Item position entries
■ ■ ■ ■ ■ ■ ■

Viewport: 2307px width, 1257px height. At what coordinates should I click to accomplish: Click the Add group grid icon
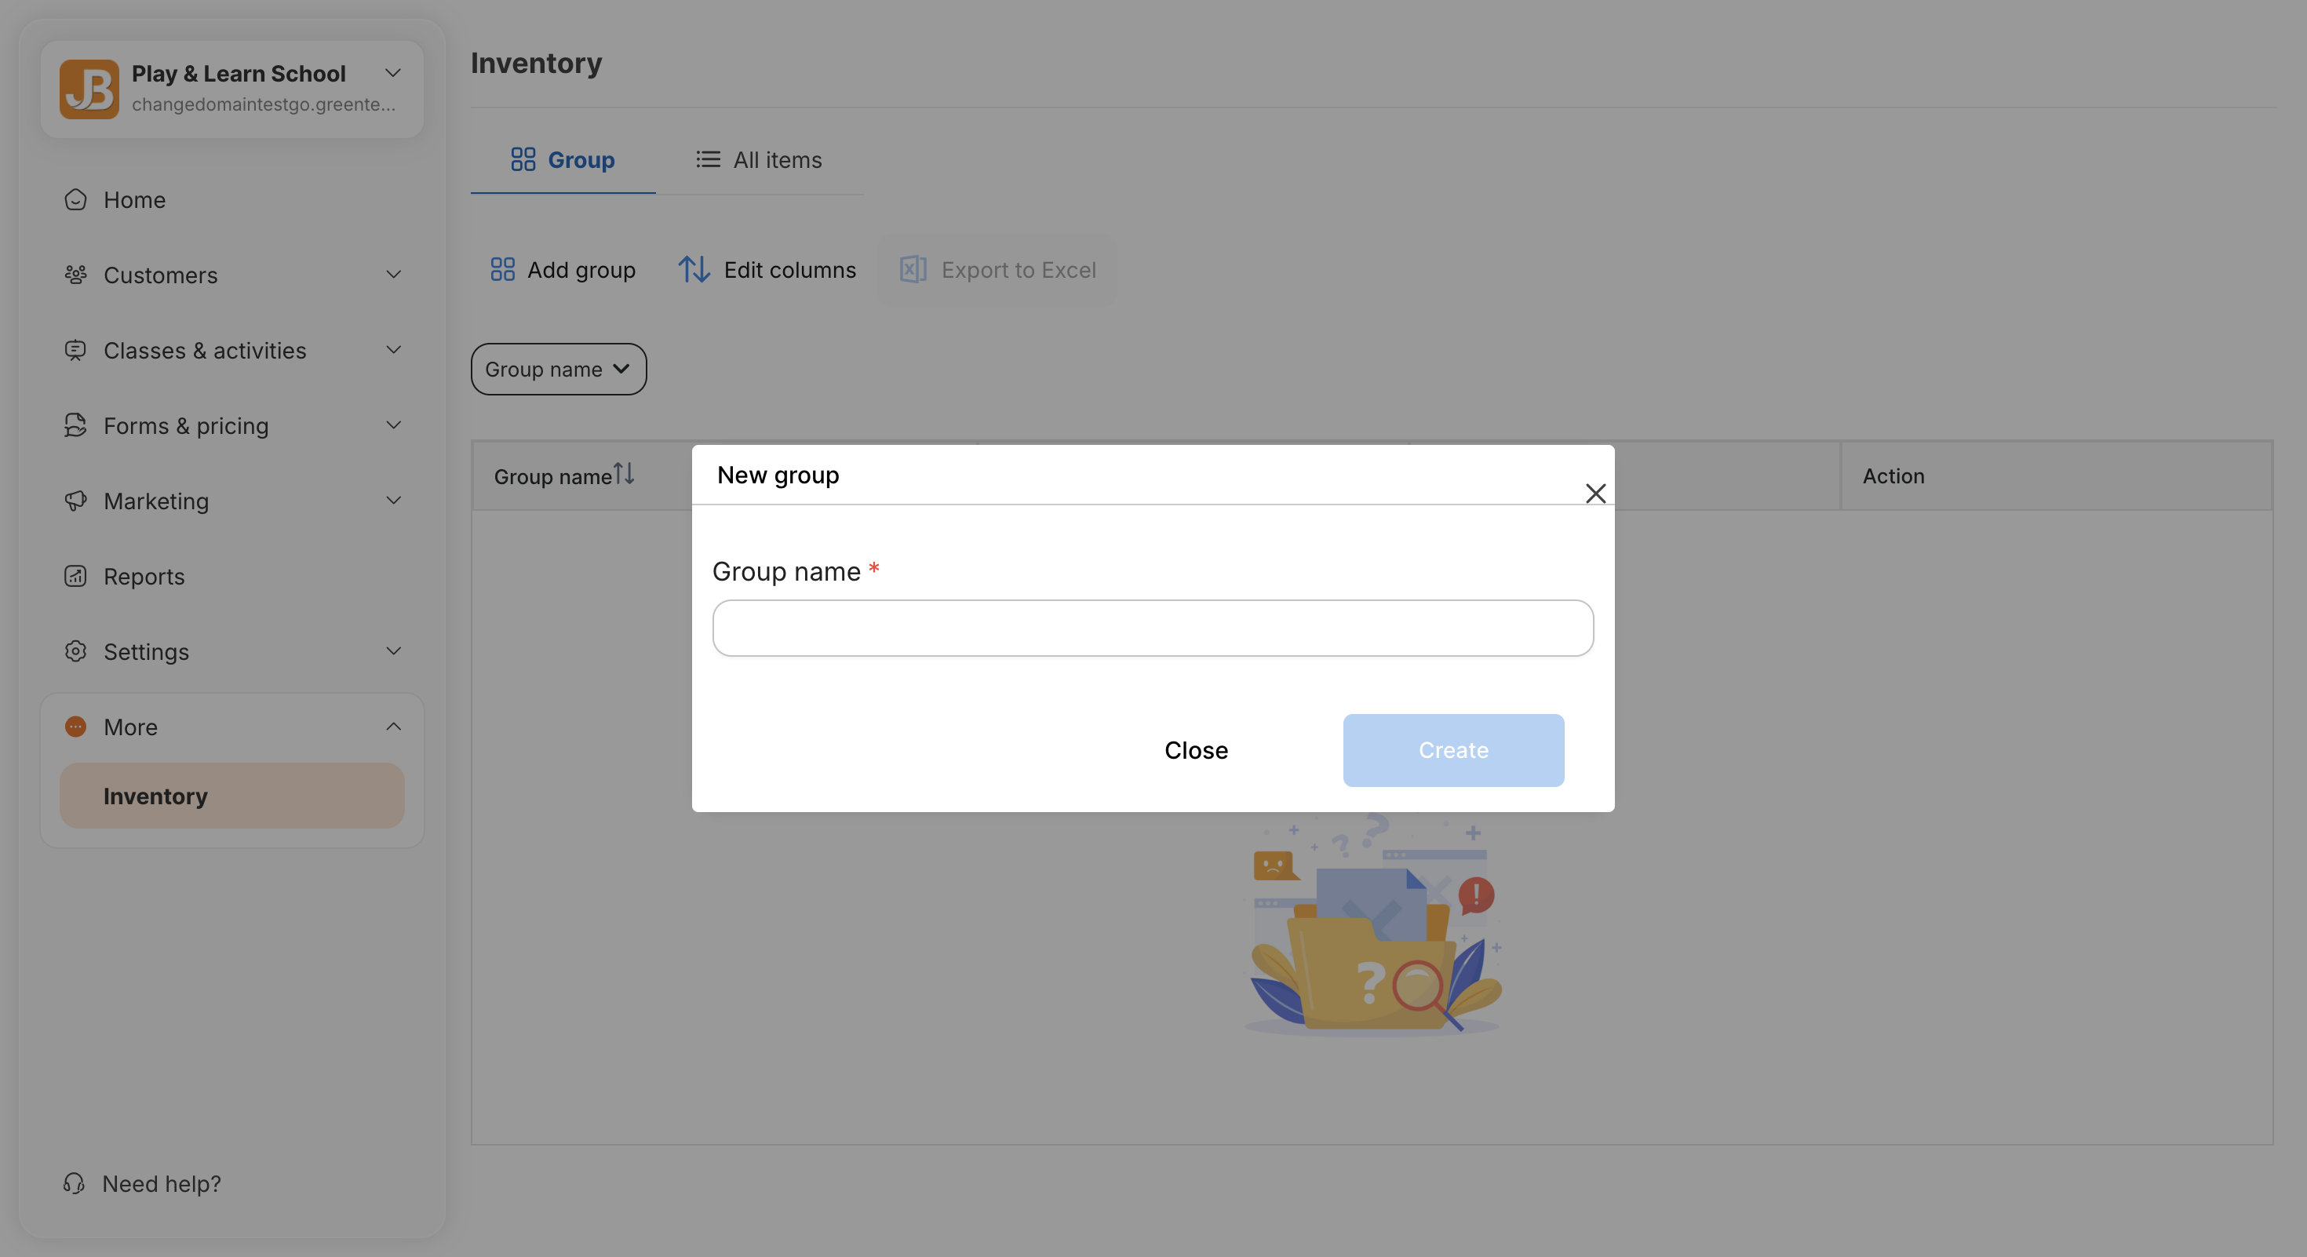502,269
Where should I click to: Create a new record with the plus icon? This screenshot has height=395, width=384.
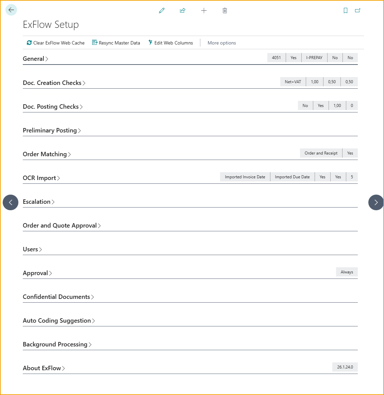[204, 11]
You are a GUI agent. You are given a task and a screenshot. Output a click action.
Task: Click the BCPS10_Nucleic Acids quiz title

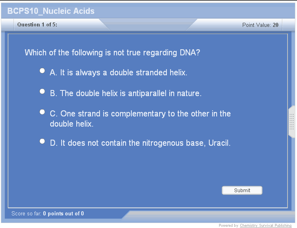pos(51,11)
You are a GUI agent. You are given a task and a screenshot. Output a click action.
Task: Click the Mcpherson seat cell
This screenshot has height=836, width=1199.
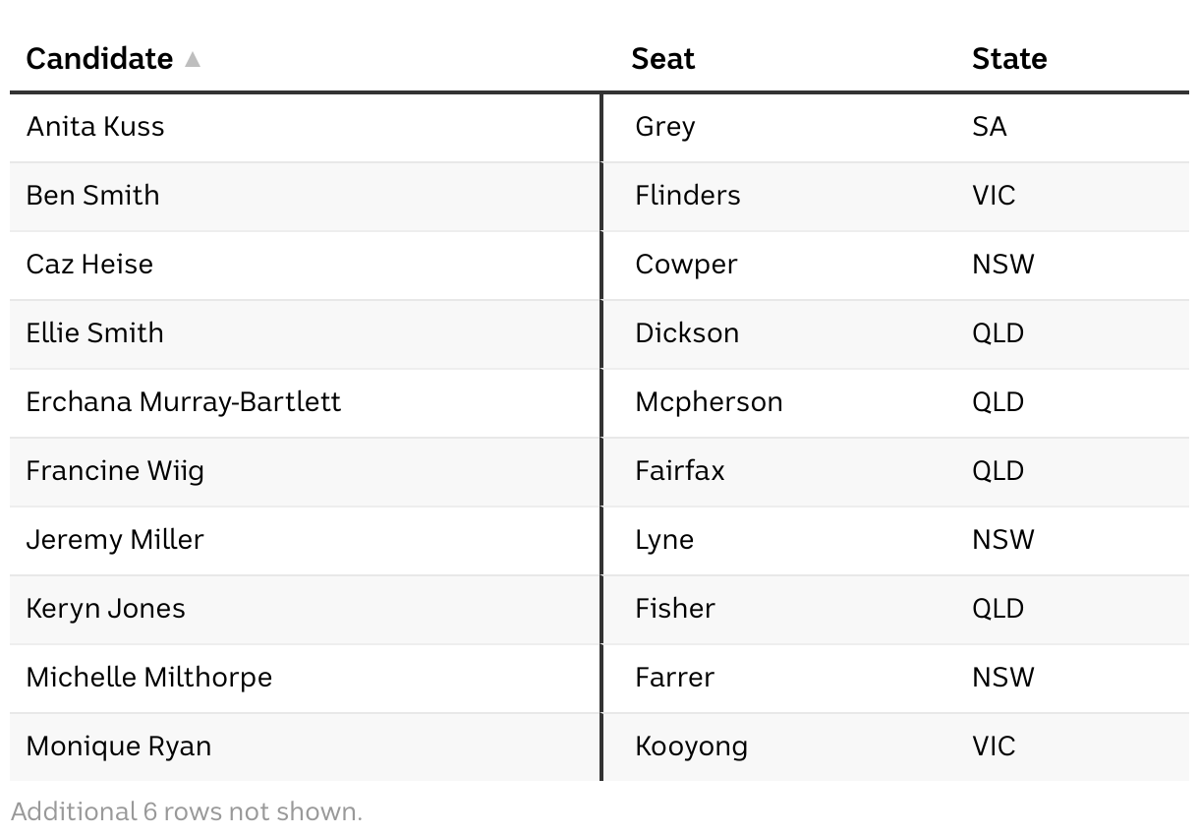click(709, 402)
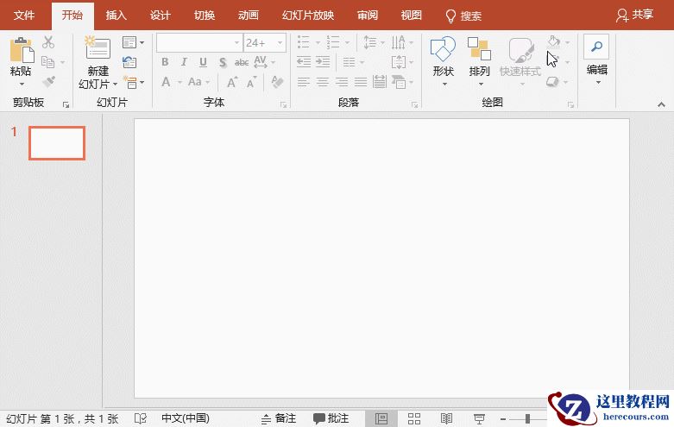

■ ■ ■ ■ ■ ■ ■

--- Work required ---
Update every item above by changing "screenshot" to "image" and keeping everything else the same. Leave the pictures out of your answer.

--- Task output ---
Viewport: 2307px width, 1257px height. At what coordinates should I click to accomplish: Click the Add group grid icon
502,269
Where should I click to: Create a new record with the plus icon? This image has height=395, width=384.
[204, 11]
You are a GUI agent. You are given a task and a image. Output a click action.
Task: Click the BCPS10_Nucleic Acids quiz title

pos(51,11)
You are a GUI agent. You are given a task and a image. Output a click action.
Task: Click the Mcpherson seat cell
This image has height=836, width=1199.
click(709, 402)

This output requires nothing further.